$$ \nabla (f \circ g) (v) = \begin{bmatrix} \nabla g_1 (v) & \dots & \nabla g_m (v)\end{bmatrix} \nabla f(g(v)) $$
$$ f(x) = f(x_0) + \nabla f(x_0 )^T (x-x_0) + \mathcal{E}(x) \approx f(x_0) + \nabla f(x_0)^T (x-x_0) $$
The gradient at a local minimum is $0$.
Rank theorems.
$$ 0 \leq \text{rank }A \leq \min(m,n ) \text{ and } \text{rank }A = 0 \iff A = 0 \\ \text{null } A = (\text{range }A^T) ^\perp \text{ so } \text{null } A \oplus (\text{range }A^T) ^\perp = F^n \\ \dim \text{null } A + \text{rank }A = n $$
If a wide matrix has linearly independent rows, then its solution set $\mathcal{S}$ to $Ax = y$ is affine wrt a particular solution $x_0$.

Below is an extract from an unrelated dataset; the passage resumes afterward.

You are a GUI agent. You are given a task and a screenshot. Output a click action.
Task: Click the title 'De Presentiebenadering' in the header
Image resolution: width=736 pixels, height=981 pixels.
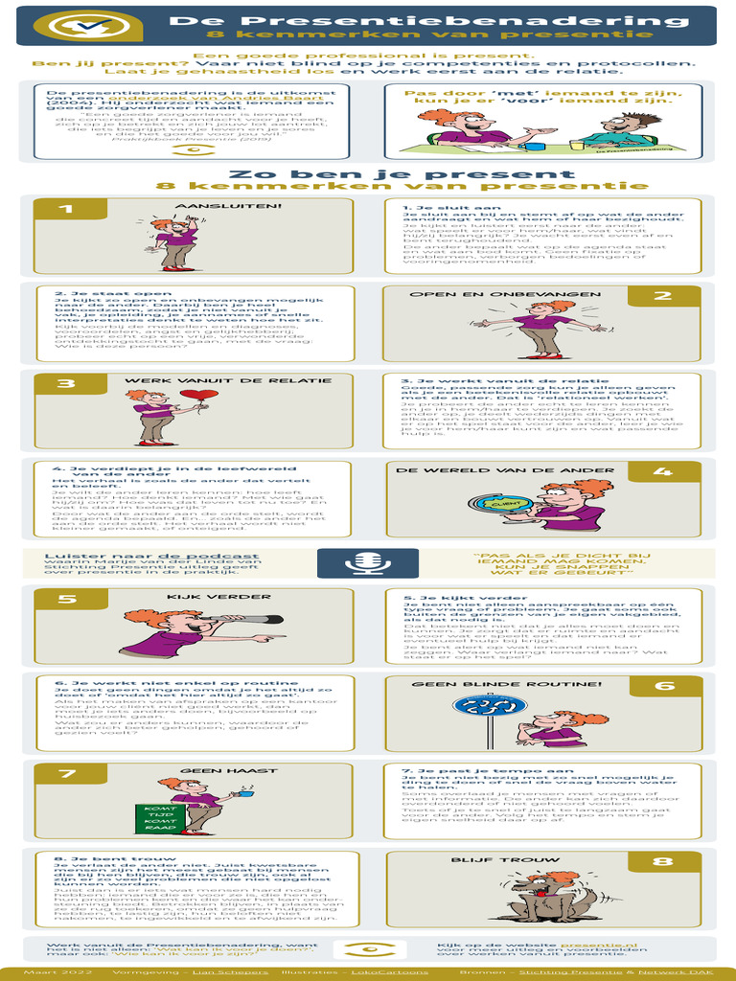(x=428, y=20)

$$ \mathcal{S} = x_0 + \text{null }A $$
Moore-Penrose Pseudoinverse (Full Row Rank). Obtains the solution of least norm to $Ax = y$.
$$ x^* = A^T (AA^T)^{-1}y $$
Moore-Penrose Pseudoinverse (Full Column Rank). Obtains the least squares solution to $Ax = y$.
$$ x^* = (A^T A)^{-1}A^T y $$
$$ \mathcal{S} = \{x^* \in \R^n \space | \space A^T Ax^* = A^T y\} $$
If $A$ has full column rank, then $A^TA$ is invertible. If $A$ has full row rank, then $AA^T$ is invertible.
A hyperplane $H$ is an $n-1$-dimensional affine set, typically embedded in an $n$-dimensional vector space $\mathbf{V}$, defined with respect to a normal vector $0 \neq a \in \mathbf{V}$ and $b \in \mathbf{V}$.